Carolyn Wonderland and the Imperial Monkeys
Truck Stop Favorites Volume 2 (cassette)
Pulse Productions

If you've been following the Monkeys' frequent live performances of the past year, you already know that the band has been writing new songs, and here they are -- seven co-written by Wonderland and guitarist Eric Dane, and three penned by former guitarist Kenny Blanchet. It's a strong batch that justifies the publishing deal the band signed with Warner-Chapel after last year's SXSW. But while the band has grown tighter and the material stronger, Wonderland herself has for the most part taken a step back from the limelight to let her voice play as just one more instrument, rather than as the band's guiding light. You could look at that two ways: with disappointment at Carolyn's failure to flaunt her spine-tingling voice, or with happy amazement that the rebalanced package works just fine.

Truck Stop Favorites marks a quantum leap in sound quality over the earlier Groove Milk tape, and if Blanchet's amicable departure left any holes in the band's sound, Dane and Wonderland fill them admirably. The new songs steer closer to the rock half of the band's blues-rock equation, and while Wonderland seems a bit more restrained than she needs to be on most tracks, "(She Sings) Amazing Grace" leaves no doubt that she can still belt 'em out when she wants to. The honky-tonk drive of "Busy Getting Lazy" is my personal fave here, and "Happy Shoes" -- an original that sounds a little too close to the band's crowd-pleasing cover of "Comfort Table" -- is the palatable low point.

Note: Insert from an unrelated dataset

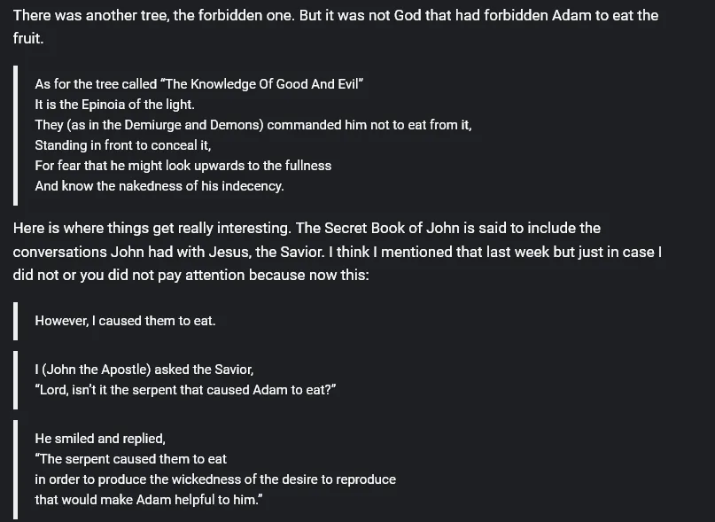This screenshot has width=715, height=522.
Task: Click the quote 'However, I caused them to eat.'
Action: point(125,321)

The cassette was rushed into circulation in time for the SXSW just past, and while I still don't know what it takes to get someone signed to a label deal, I'd venture a guess that this collection points in the right direction.

-- Brad Tyer

Carolyn Wonderland and the Imperial Monkeys play every Tuesday night at the Last Concert Cafe.

Bluest Eyes
November Records

Storyville is Malford Milligan -- so says the disk's sleeve. If you've never heard of Malford Milligan, or his former band, Austin's Stick People, you don't need to look much farther than those same liner notes to find out the kind of esteem in which Milligan's voice is held. Among the session men employed on Milligan's debut are ex-Arc Angels Chris Layton (drums) and Tommy Shannon (bass), former Joe Ely and John Mellencamp guitarist David Grissom, guitarist and Austin ever-presence Stephen Bruton and once-and-future Eagle Don Henley, who contributes background vocals to the title track.

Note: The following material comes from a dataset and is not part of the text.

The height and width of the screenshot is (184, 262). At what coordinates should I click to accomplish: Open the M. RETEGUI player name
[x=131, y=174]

I can't quite figure out whether it's better to think of Milligan as the male Carolyn Wonderland (for the sheer youthful exuberance of his bluesy virtuosity) or the white Corey Glover (for an uncanny similarity to the Living Colour frontman's vocal timbre). Hardly matters, really, cuz the point is that Milligan's got some monster pipes. Hardly matters, too, whether he's working them in the service of the power-ballad title track, the crunchy Texas funk of "Rain of Love" or remakes of Peter Gabriel's "Mercy Street" and Sam Cooke's "A Change is Gonna Come." What matters is that the boy can sing like the wind blows, with polished power and raw soul. Right now he sounds like a prodigy. Put twenty years of road work in him, and he just might turn out to be a legend.

-- Brad Tyer

Townes Van Zandt
The Nashville Sessions

Townes Van Zandt
Rear View Mirror
Sundown Records

Like the elusive Townes himself, these disks are mysteries, with semi-cryptic liner notes that fail to identify dates, bands and other fun stuff Van Zandt fetishists will want to know. But again, like the man who recorded them, The Nashville Sessions and Rear View Mirror are filled with gut-wrenching songwriting that renders even basic trivia obsolete.

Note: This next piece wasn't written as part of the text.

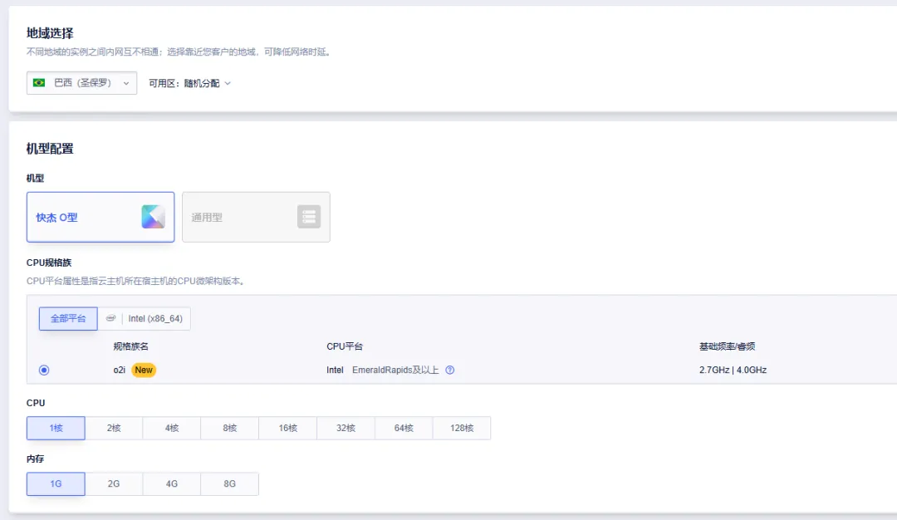Image resolution: width=897 pixels, height=520 pixels.
Task: Set memory to 8G
Action: 229,484
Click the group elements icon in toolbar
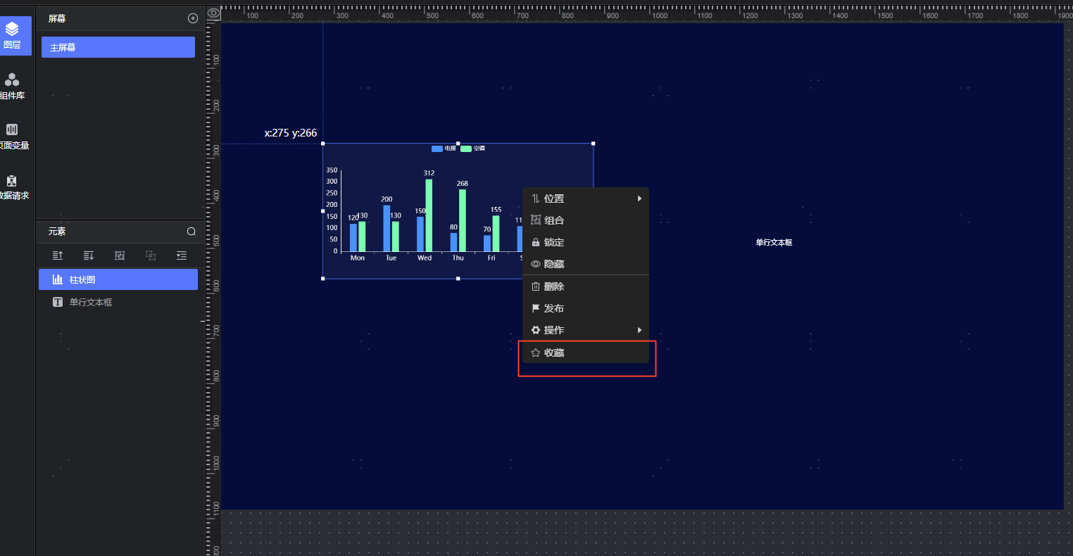The image size is (1073, 556). [x=120, y=255]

The Nashville Sessions, from what I gather, is a reissue of an original Tomato Records LP, and the availability of "Rex's Blues," "The Snake Song" and ten others on CD makes it a must-have for the sort of people who collect Van Zandt records, which is to say, for anyone who's been drawn into the hyper-examined life and loves of the man many consider our greatest living songwriter, bar none.

Rear View Mirror is a live greatest-hits collection, recorded, according to the only publicist who would venture a guess, sometime around 1978, somewhere in Texas, and released here for the first time. Of the two disks, this is the shinier gem, with bare-boned renditions of "Pancho and Lefty," "For the Sake of the Song," "Flying Shoes" and "Tecumseh Valley," and a delivery of "Our Mother the Mountain" that'll send chills down the spine of anyone who's ever watched love turn to hate. There's some fine guitar work here, and an uncommon and highly effective fiddle adding edgy atmosphere. Townes himself is in strong voice, and he delivers the kind of performance of which his legend is made.

Unconfirmed rumor has it that Tomato, Townes' original label, is working on a boxed set of Van Zandt duets with the folk and country stars he's so strongly influenced over the years, and that collection

-- tentatively projected for release some time later this year -- is sure to add one more facet to the legend. Until then, though, there's plenty of material here to satisfy.